I have David Archuleta’s song, Glorious, passing through my mind as I consider how fabrication processes work.
I told that to my wife the other day and she thought I was crazy. I am a huge fan of this song—I would suggest, as a side note, listening to it and seeing if it doesn’t make you feel better—something we all could use these days.
Metal Fabrication, like all manufacturing processes, works in symphony. Each part is essential in the overall process of fabricating great metal parts.
Sheet metal fabrication almost always starts with some form of cutting flat sheets which are purchased from upstream suppliers.
Cutting flat sheet metal is most often done with Laser, Plasma, Turret Punch or Shear cutting.
Each of these cutting processes has it’s own advantages.
Laser cutting is likely the most popular of the bunch. Significant advantages to using this process are speed, accuracy and cutting quality. Most laser cutting machines these days cut through .25 steel sheet like butter. In addition, the cutting speed and accuracy are outstanding. Flat lasers can easily hold .010 tolerances and depending on cutting power, can cut through materials as thick as 1.00”
The cuts are straight and the edges, if done correctly are often almost burr free.
Plasma cutting is popular for steel sheet metal where tolerances and quality are less finicky. The major advantage to Plasma cutting is that it is much less expensive than Laser cutting. This cost difference comes mainly from the fact the Laser machines cost 4 to 5 times more than Plasma machines. In addition, consumables for laser cutting, like gas, are more expensive.
Laser cutting would be appropriate for high end OEM parts where Plasma cutting might be more suitable for something like HVAC duct assemblies.
Turret punching is quite specific and used for sheet metal that needs special holes, numerous holes, or holes that require dimpling. Turret punches, as the name suggests, work by actually punching the metal with dies, both top and bottom, to creates holes where Lasers and Plasma work by “burning” the metal so to speak.
Perhaps the most old-school way of cutting metal is from big Shears, which actually work like gigantic scissors. Shears, these days, are mostly used for cutting long-length sheets that only require a single, quick, cut.
A good example might be custom metal flashing. The metal is simple cut and then moves to the next workstation to be formed. Anything beside a straight cut, like notching the corners or adding special holes, would not be effectively done on a Shear.
Once a flat sheet is cut, the next significant process if often forming.
Forming in blacksmith days was done by pounding the metal over something.
Today’s metal forming processes are, obviously, very technical.
In the sheet metal world, the most common way of forming would be done with a Press Brake. Press braking uses hardened dies that actually smash the metal between a top die and a bottom die.
There are thousands of dies that create thousands of shapes, but for ease of explanation the best example would be the V die set. The top V die is solid and often called a punch.
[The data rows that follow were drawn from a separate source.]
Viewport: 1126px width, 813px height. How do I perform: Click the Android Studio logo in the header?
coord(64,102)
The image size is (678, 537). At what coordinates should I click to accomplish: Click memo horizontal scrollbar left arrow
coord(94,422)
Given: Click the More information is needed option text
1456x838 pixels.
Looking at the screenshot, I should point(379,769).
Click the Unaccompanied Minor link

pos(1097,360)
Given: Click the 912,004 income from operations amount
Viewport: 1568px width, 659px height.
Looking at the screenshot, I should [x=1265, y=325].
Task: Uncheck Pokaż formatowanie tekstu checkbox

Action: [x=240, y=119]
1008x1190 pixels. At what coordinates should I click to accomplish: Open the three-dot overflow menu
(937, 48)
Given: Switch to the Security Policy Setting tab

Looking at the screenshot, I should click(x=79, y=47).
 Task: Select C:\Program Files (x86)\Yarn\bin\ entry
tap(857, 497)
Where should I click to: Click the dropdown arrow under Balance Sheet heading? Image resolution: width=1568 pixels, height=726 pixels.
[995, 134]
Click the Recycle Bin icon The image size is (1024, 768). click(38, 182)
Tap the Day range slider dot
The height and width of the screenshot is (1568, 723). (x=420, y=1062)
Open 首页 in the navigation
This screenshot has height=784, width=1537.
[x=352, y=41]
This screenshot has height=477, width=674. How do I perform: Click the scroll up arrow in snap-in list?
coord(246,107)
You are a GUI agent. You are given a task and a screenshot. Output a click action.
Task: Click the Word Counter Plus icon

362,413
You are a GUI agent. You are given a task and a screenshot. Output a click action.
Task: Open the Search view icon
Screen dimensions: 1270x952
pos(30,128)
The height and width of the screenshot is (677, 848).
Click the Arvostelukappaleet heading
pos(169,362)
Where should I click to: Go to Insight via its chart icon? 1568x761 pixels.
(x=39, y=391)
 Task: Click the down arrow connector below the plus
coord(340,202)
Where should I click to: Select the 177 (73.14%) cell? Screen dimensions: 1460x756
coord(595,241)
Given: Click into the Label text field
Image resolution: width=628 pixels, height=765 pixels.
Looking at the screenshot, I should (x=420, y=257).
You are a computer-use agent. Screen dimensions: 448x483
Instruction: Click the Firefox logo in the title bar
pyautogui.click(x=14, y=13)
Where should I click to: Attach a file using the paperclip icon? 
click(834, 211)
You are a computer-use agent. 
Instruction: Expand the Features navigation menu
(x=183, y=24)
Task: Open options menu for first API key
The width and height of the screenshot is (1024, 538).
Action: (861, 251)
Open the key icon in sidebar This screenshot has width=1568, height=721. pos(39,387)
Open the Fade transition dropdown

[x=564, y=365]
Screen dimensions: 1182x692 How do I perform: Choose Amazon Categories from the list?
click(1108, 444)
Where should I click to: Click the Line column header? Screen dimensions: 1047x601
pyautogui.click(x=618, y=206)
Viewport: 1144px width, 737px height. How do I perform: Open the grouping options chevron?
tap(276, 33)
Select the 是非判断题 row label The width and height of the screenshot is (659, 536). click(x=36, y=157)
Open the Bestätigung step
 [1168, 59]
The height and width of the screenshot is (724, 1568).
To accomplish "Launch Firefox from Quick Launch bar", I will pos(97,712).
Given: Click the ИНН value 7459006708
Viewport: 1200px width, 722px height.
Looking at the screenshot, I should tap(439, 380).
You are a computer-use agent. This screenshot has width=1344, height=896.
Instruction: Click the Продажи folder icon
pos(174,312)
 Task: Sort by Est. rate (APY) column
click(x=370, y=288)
It punches the metal, or presses the metal, into the bottom V. Think of a V inside a V with a flat sheet of metal between them.
That pressing action between the V’s is what forms the metal, and, depending on how far the top punch pushes the metal in the bottom die, to a specific degree.
After a part is Laser cut and Formed, the next process is usually assembly of some sort—the most common might be Welding.
Welding is an extremely technical field of expertise and it might be as large and vast all the other topics and processes combined. Common weld methods are usually called MIG’ing and TIG’ing. The first, MIG welding, is a wire feed type of welding and what one usually pictures when he sees a welder surrounded by sparks and bright lights.
The second, TIG, is done with Tungsten Rod and typically used for Stainless Steel or other high-end metals.
For the purposes of this article, Welding is usually the end process that puts all the sheet music together, so to speak. Flat sheets laser cut and formed come together during welding to make an entire assembly of parts stick together, as it were.
Of course, this is a very high level examination of three major processes in fabrication but there are many others such as the following:
Ultimately, the goal is to create amazing metal parts.
When a person walks out into a shop, he/she will hear the many sounds like a breathing laser as it ramps up power to cut through thick aluminum or the pounding turret punch as it hits the metal with little thuds hundreds of times a minute.
He/she will also hear hammers pounding like rock stars, welding machines buzzing like slow moving bumble bees.
When the work is done we often see it on light-rail trains, basketball standards, restaurant tables, construction sights—it is, frankly, everywhere.
I will notice something we made and proudly say to my wife, “Look honey, we fabricated that part.” She usually replies, “That’s great dear…” and then moves on to the next topic.
Every day stuff, I know, but music to my ears—like a symphony!